• [Instructions to follow]:
Please set down word for word every line from the one holding "Tap the İş Bankası bank label" to the end of the data below, both included.

• [Supplied data]:
▶
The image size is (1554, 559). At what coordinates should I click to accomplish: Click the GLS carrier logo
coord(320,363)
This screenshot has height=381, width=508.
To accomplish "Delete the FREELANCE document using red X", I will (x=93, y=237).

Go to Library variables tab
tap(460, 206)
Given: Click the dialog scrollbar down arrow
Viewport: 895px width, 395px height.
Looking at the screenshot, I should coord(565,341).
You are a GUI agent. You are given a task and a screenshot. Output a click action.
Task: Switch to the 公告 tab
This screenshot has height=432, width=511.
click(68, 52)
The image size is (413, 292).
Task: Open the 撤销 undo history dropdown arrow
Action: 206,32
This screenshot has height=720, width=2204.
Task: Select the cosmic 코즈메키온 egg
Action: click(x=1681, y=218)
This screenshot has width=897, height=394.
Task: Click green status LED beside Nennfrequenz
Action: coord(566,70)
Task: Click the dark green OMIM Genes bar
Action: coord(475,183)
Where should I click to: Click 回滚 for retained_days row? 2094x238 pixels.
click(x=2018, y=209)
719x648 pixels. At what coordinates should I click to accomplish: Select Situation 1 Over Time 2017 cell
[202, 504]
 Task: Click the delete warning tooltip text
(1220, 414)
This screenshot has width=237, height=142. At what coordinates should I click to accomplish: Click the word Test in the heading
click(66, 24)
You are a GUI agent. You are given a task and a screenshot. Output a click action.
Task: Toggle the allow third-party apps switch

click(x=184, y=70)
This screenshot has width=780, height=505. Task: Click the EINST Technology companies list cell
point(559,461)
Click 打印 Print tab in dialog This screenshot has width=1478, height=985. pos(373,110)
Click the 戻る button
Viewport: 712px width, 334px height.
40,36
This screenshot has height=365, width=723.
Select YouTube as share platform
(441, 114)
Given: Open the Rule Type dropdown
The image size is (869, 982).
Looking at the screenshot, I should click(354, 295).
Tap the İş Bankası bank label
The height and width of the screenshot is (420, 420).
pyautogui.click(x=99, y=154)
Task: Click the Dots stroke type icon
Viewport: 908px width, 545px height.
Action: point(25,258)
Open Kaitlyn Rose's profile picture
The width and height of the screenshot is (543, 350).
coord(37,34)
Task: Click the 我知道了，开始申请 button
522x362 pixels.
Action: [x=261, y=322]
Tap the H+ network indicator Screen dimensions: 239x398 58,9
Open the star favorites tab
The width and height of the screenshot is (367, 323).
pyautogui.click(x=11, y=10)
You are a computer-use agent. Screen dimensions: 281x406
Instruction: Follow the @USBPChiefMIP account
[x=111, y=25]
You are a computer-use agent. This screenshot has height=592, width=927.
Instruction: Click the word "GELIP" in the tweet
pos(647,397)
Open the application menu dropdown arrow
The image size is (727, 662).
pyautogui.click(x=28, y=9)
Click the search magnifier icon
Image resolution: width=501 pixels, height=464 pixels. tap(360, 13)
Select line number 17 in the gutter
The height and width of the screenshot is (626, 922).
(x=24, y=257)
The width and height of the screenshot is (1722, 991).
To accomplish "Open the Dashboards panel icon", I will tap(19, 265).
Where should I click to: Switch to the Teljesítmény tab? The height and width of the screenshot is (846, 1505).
◀
• [Exercise answer]:
Tap the İş Bankası bank label
The height and width of the screenshot is (420, 420).
pyautogui.click(x=99, y=154)
Task: Click the Dots stroke type icon
Viewport: 908px width, 545px height.
Action: point(25,258)
Open Kaitlyn Rose's profile picture
The width and height of the screenshot is (543, 350).
coord(37,34)
Task: Click the 我知道了，开始申请 button
522x362 pixels.
Action: [x=261, y=322]
Tap the H+ network indicator Screen dimensions: 239x398 58,9
Open the star favorites tab
The width and height of the screenshot is (367, 323).
pyautogui.click(x=11, y=10)
You are a computer-use agent. Screen dimensions: 281x406
Instruction: Follow the @USBPChiefMIP account
[x=111, y=25]
You are a computer-use agent. This screenshot has height=592, width=927.
Instruction: Click the word "GELIP" in the tweet
pos(647,397)
Open the application menu dropdown arrow
The image size is (727, 662).
pyautogui.click(x=28, y=9)
Click the search magnifier icon
Image resolution: width=501 pixels, height=464 pixels. tap(360, 13)
Select line number 17 in the gutter
The height and width of the screenshot is (626, 922).
(x=24, y=257)
The width and height of the screenshot is (1722, 991).
To accomplish "Open the Dashboards panel icon", I will tap(19, 265).
Where should I click to: Switch to the Teljesítmény tab? The height and width of the screenshot is (846, 1505).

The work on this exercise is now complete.